Strengths and limitations

A major strength of this study is the randomised controlled design, combined with the broad inclusion criteria and pragmatic set-up. This combination provides a high external validity of the results toward real-life clinical practice. The usual care control group made it possible to form valid conclusions of the effectiveness of the SAMBA model regarding difference in proportion of responders between the intervention and control group. Another strength was the application of the OMERACT-OARSI responder criteria which is a recommended tool to assess change in OA symptoms after non-pharmacological interventions both in research and clinical practice [38].
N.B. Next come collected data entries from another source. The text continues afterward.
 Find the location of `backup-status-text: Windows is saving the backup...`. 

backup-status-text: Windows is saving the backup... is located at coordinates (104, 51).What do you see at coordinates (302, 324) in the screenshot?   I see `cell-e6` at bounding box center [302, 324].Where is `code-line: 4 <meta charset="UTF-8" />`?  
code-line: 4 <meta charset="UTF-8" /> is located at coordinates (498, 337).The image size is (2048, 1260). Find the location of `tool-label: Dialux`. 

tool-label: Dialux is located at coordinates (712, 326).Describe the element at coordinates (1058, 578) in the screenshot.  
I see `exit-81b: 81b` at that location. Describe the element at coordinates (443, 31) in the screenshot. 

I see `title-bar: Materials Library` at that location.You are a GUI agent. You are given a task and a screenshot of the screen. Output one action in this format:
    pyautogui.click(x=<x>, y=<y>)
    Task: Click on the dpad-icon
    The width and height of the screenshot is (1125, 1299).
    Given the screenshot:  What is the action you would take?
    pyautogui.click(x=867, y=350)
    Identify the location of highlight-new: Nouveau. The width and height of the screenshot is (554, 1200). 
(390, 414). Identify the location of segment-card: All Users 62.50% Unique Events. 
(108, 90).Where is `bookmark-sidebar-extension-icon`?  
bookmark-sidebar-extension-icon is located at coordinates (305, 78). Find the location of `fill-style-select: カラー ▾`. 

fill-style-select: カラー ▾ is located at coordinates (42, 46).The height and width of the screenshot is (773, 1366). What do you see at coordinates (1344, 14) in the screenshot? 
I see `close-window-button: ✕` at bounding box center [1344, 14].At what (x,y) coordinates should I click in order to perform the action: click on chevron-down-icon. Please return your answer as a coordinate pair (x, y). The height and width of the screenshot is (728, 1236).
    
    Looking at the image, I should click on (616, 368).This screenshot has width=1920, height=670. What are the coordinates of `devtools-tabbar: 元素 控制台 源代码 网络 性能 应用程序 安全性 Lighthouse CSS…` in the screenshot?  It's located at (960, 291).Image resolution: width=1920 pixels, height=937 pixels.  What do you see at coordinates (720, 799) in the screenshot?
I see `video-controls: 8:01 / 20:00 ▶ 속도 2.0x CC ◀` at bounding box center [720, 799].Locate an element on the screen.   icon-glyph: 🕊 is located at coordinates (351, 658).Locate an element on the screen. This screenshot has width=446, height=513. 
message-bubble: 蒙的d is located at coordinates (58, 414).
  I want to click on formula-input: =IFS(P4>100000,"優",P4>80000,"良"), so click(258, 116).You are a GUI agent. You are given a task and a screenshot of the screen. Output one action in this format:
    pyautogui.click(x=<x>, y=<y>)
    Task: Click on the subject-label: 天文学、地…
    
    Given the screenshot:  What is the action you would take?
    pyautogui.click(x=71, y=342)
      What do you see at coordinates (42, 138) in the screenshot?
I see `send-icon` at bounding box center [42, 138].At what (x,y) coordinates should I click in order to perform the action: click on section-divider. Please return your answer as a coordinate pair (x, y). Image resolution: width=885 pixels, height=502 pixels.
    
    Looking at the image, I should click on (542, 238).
Our study also holds some limitations which should be considered. Firstly, the analyses were conducted from secondary outcomes of an RCT. Power calculations were not performed for these outcomes. Secondly, our measure of adherence was a mix between data from patients’ self-reported exercise diaries and the physiotherapists’ attendance lists. It is known that people tend to overestimate exercise behaviour [39]. On the other hand, it is also possible that participants would sometimes forget to record their exercise sessions. Patients could also have exercised at home, which the PTs would not be able to document on their attendance lists. It is therefore a risk that exercise adherence could be both over- and underestimated. Due to this limitation we chose not to conduct a more sophisticated statistical analysis on the influence of exercise adherence on the proportion of responders. Methods such as a complier average causal effect analysis could have been appropriate if such methods had been developed for cluster-randomized stepped-wedge trials. Thirdly, the size of the groups is unbalanced due to a higher recruitment rate during the intervention phases of the study. As potential patient participants were identified by their GP and PT, it is possible that a recruitment bias exists.

Conclusions

To conclude, we found an uncertain difference between the proportion of OMERACT-OARSI responders in the intervention and control group at 3 and 6 months combined. In the intervention group, the proportion of responders was higher among the completers of the exercise programme vs. the non-completers. None of the selected demographic or patient-reported baseline variables was associated with completing the exercise programme among the intervention group participants. Hence, exercise adherence may be an important contributing factor to achieve patient-reported effects within OA care models in primary care.